#### WHAT NEEDS TO BE DONE
An image-free, exact copy of the records below is required.

• • • •

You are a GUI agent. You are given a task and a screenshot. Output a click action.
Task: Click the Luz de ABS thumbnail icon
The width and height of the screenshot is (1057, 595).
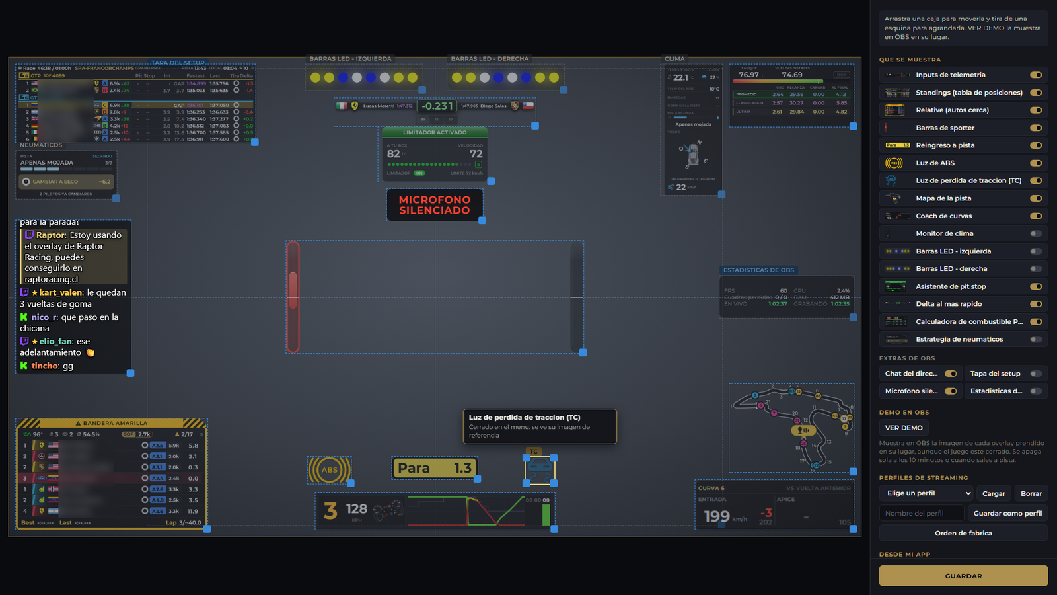(894, 163)
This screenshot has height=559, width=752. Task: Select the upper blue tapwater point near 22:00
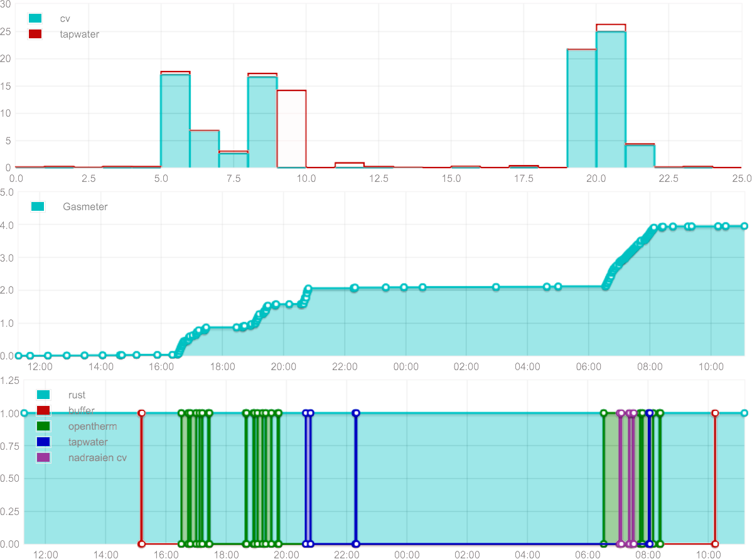[x=356, y=413]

• • • •

#### RESULT OF THIS EXERCISE
You are a GUI agent. You are given a task and a screenshot. Output a click action.
Task: Click the Luz de ABS thumbnail icon
The width and height of the screenshot is (1057, 595).
(894, 163)
This screenshot has height=559, width=752. Task: Select the upper blue tapwater point near 22:00
[x=356, y=413]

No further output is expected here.